SPEECHMAKER: Coach Tony D’Amato (Al Pacino)
OCCASION: Pre-game Team Talk. A big game looms at the end of a gruelling and momentous season in which all the players and coach have been through many trials and tribulations, ups and downs. Al Pacino’s character in particular as the central protagonist of the story has been through a lot by the time he comes to give the speech.
Date: The movie came out in 1999 but no particular date is given in the movie
Length of speech in time & words: 478 words; 4 minutes. As with all great speeches, it is short.
Audience: His (American) football team
Central Truth: That the difference between winning & losing is just a matter of inches. So they must all fight together as a team.
Type: Motivational Speech
Theme: Fight tooth & nail to gain every last inch on the pitch and in life.
Tone: I have always practised what I am preaching. Fighting for every last inch.
Specific purposes: To motivate his players to give everything to win.
General purposes: To foster a sense of team spirit.
Personal purposes: To show his players he is in the fight right with them.
Opening: 4 Stars.
“I don’t know what to say really. Three minutes to the biggest battle of our professional lives”
He takes a very low key beginning in terms of his tone and could probably have done without the initial preface ‘I don’t know what to say really’, but setting out the context ‘biggest battle of our professional lives’ already sets his whole speech up for a stirring battle cry.
The aim of an opening is to immediately engage your audience and he does this by tapping into the macho instinct his players have for battle.
Introduction: 5 stars.
The aim of an introduction is to get the audience ready for the Main Body of the speech. Here he does this by setting out the options that they have:
“Either we heal as a team or we are going to crumble… we can stay here and get the shit kicked out of us or we can fight our way back into the light.”
His introduction presents his team with the choice that he will go on to talk about in his Main Body. This is the perfect introduction as it perfectly creates the context for the rest of the speech and the main messages. By suggesting those are the only two choices, he allows himself to achieve the inevitable conclusion that they must fight together as a team.
Main Body: 5 stars.
So having set out the context and their choices, he goes on to say give them the reasons and motives for why they should take up the fight to win, rather than just amble along or give in. Here he uses himself as an example, talking about having wasted his money, how he is getting old and how with age things get taken away from you. He also introduces what will be the theme and central message of the speech.
“Life is just a game of inches”
He equates football with life deliberately to elevate his speech and the motivation to more than just another football game but about the essence of life itself. On the one hand such a grandiose principle might be said to be a little above a bunch of football players, but in the context of the movie and what has led them to that moment, it touches a nerve for all the players.

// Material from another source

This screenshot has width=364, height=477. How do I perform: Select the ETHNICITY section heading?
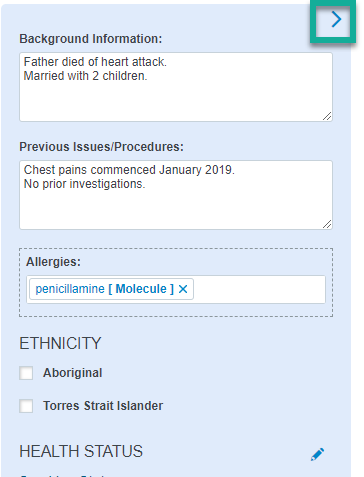[x=60, y=343]
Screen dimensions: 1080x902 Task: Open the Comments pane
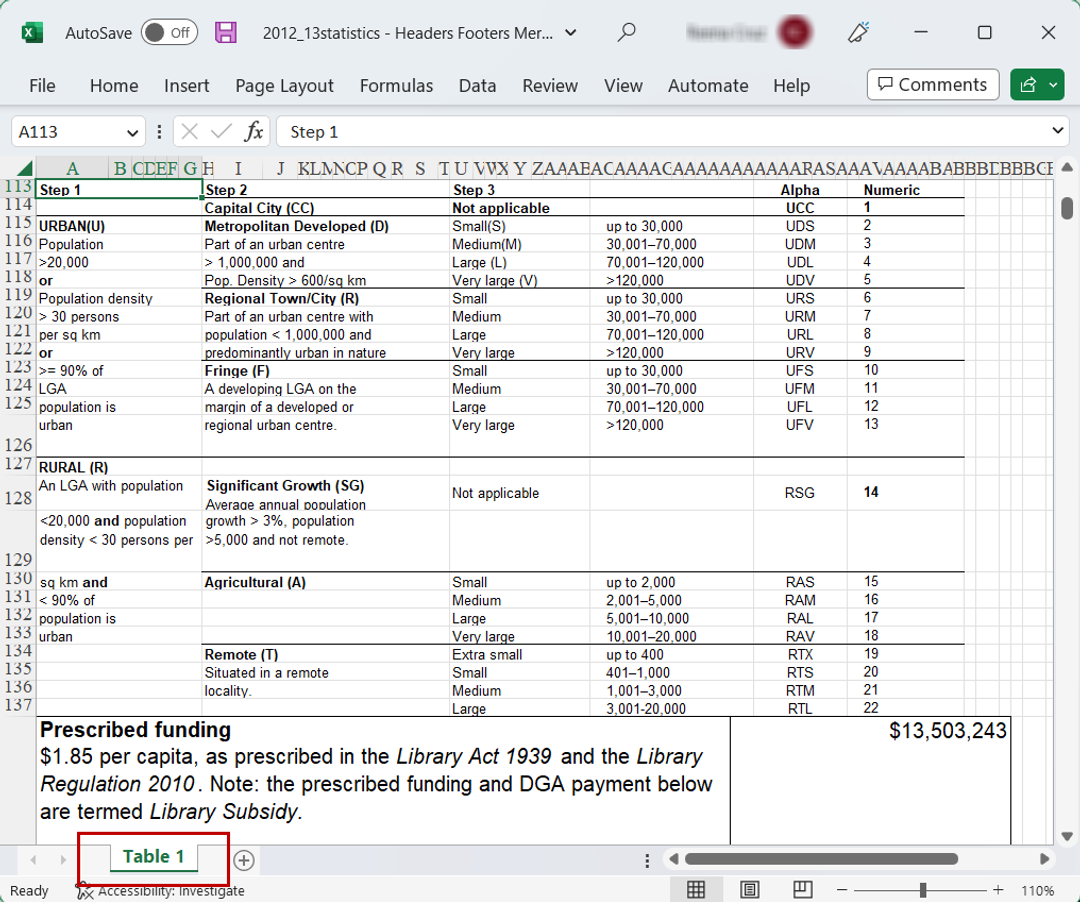pyautogui.click(x=932, y=84)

“one half step too late or to early you don’t quite make it. One half second too slow or too fast and you don’t quite catch it.”
With this statement he is reminding them of the consequences of not giving your best. Failure.
Then he moves to galvanise the team with the central message of the speech. Instead of asking them to be a team that fights, he boldly tells them that this is what they are as a team. This is classic inspirational and motivational speechmaking. The late Steve Jobs of Apple had a similar trick, which was referred to as the ‘reality distortion field’ ie you just tell your team that they are or are capable of being what you are trying to get them to be as though it is an undeniable truth and often they will live up to that standard.
“On this team, we fight for that inch. On this team, we tear ourselves, and everyone around us to pieces for that inch. We CLAW with our finger nails for that inch. Cause we know
when we add up all those inches that’s going to make the fucking difference between WINNING and LOSING between LIVING and DYING.”
Very powerful stuff.
Conclusion: 5 stars.
Now he moves to cement the spirit that he has evoked in his team, telling them it is the guy who will die for that inch that wins. Most importantly he asks them to
“look at the guy next to you. Look into his eyes. Now I think you are going to see a guy who will go that inch with you. You are going to see a guy who will sacrifice himself for this team because he knows when it comes down to it, you are gonna do the same thing for him.”
And during his speech all his players, even the ones who have resisted him up to that point in the movie, do look at each other and bond.
This is classic leadership and management. He gets his team to want to work for each other relying on the trust that is implicit in every great team, that the other guy will go the distance as much as you.
Closing: He ends the conclusion with a question
Your conclusion should be the point where your theme is really brought out, making this climax of the speech so that your audience are left with a strong impression of your central message. In this speech, the conclusion part of the speech is not particularly strong. It promises that the soldiers will be paid, which is no doubt important but not the most rousing aspect of the speech. To be fair, it does then build to its final climax, stating that they would surely have a victory, but it is still not as powerful a section as the Main Body
Closing: 3 stars
He closes with an invitation to his players rather than a battle cry.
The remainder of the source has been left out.